Ce n’est donc pas à un journal du concile, style Congar ou Lubac, auquel nous avons affaire. Cependant, c’est un sentiment identique qui en ressort, rendu ici plus aigu par la concision de notes prises au jour le jour : celui d’une exaltation (« euphorie », p. 24) face à l’opportunité offerte à l’Eglise de se rénover profondément, exaltation au sein de laquelle est assumé le parti pris d’un combat à mener contre un camp. Ainsi, après le vote du 20 novembre 1962, où le seuil des 2/3 permettant un rejet du schéma I préparé par la Curie fut manqué de 100 voix, Edward Schillebeeckx s’évertue-il à faire la part, continent par continent, pays par pays, des forces en présence, entre partisans de la « nouvelle théologie » et partisans de la « théologie curiale » (cf. p. 23). Plus expressive encore des dispositions d’esprit, cette notation du 25 octobre 1962 : « J’ai appris que le cardinal Siri préparait une importante attaque contre le Schéma sur la Liturgie. Ses objections m’avaient été envoyées. Mgr Bekkers était prévu pour prendre la parole après Siri.

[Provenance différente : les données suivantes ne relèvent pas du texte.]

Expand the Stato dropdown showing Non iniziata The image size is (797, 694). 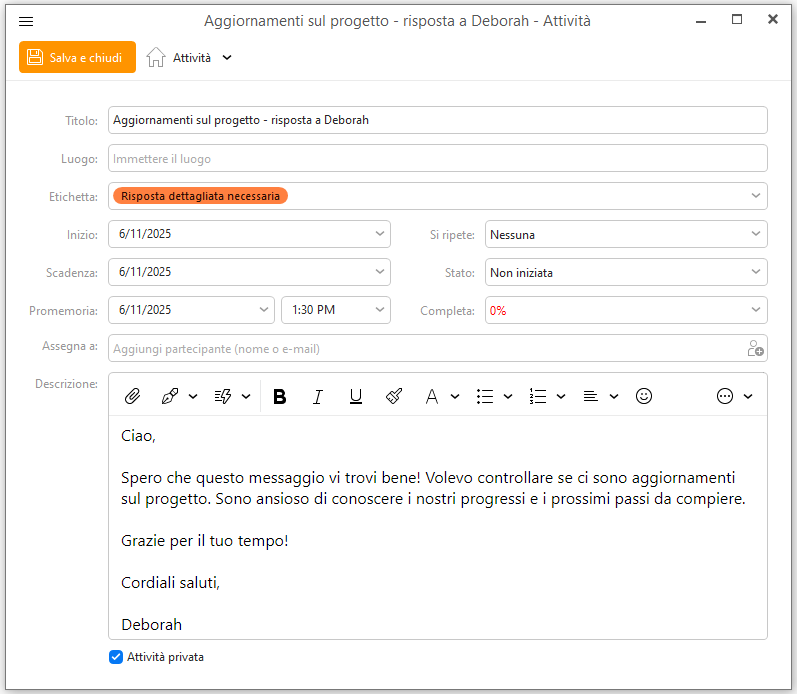click(626, 273)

J’ai donc élaboré un nouveau discours dans lequel je réfutais une à une les objections de Siri. Mgr Jansen trouva ce procédé inélégant ! (On doit être prudent : Jansen ne fait rien ! Excursions exclues, il ne recherche aucun contact avec les évêques, etc.) » (pp. 10–11).
Le dominicain s’active beaucoup, allant de conférences pour des évêques en réunions entre théologiens. Toutefois, c’est auprès des évêques hollandais qu’il agit particulièrement, évêques dont il est un conseiller et plus encore un « nègre », mais dont il ne sera jamais un expert officiellement appointé, sans doute en raison de son implication dans l’écriture du document publié en 1960 par l’épiscopat des Pays-Bas sur le concile et sa phase préparatoire (cf. p. XVII). Cette activité – la sienne et celle des autres experts – est telle, quant à son ampleur et à son importance, qu’il écrit : « Après tout, il y a “deux conciles’’ : l’officiel à Saint-Pierre, les discussions mutuelles préparatoires et les changements continuels de tactique » (p. 12).
Les pages consacrées à la collégialité mériteraient de plus amples remarques ; notons simplement que le théologien belge, au cours de la deuxième session, met son espérance dans l’affirmation doctrinale de la collégialité épiscopale : elle est, pour lui, indispensable à la mise en oeuvre du renouveau de l’Eglise commencé par le concile, celui-ci étant déjà la manifestation de cette collégialité. La collégialité est un point de rencontre et d’influence réciproque entre doctrine et ministère pastoral : « Le concile pastoral devient doctrinal, précisément en raison de son caractère pastoral […] Le gouvernement collégial de l’Eglise est le fondement doctrinal de l’aggiornamento pastoral actuel. Tout le reste en découle » (p. 37).
Au final, dans ces notes, loin d’être l’extrémiste que l’on présente parfois, Edward Schillebeeckx apparaît comme un théologien parmi d’autres ; et s’il prend peut-être, durant le concile, une ampleur particulière, c’est sans doute aussi parce qu’il est au service d’un des épiscopats les plus engagés : tous les évêques hollandais étaient membres d’une commission. On rejoint alors l’éditeur dans le souhait qu’il formule d’une étude plus approfondie du rôle de l’épiscopat hollandais (en y ajoutant les nombreux évêques missionnaires) durant le concile.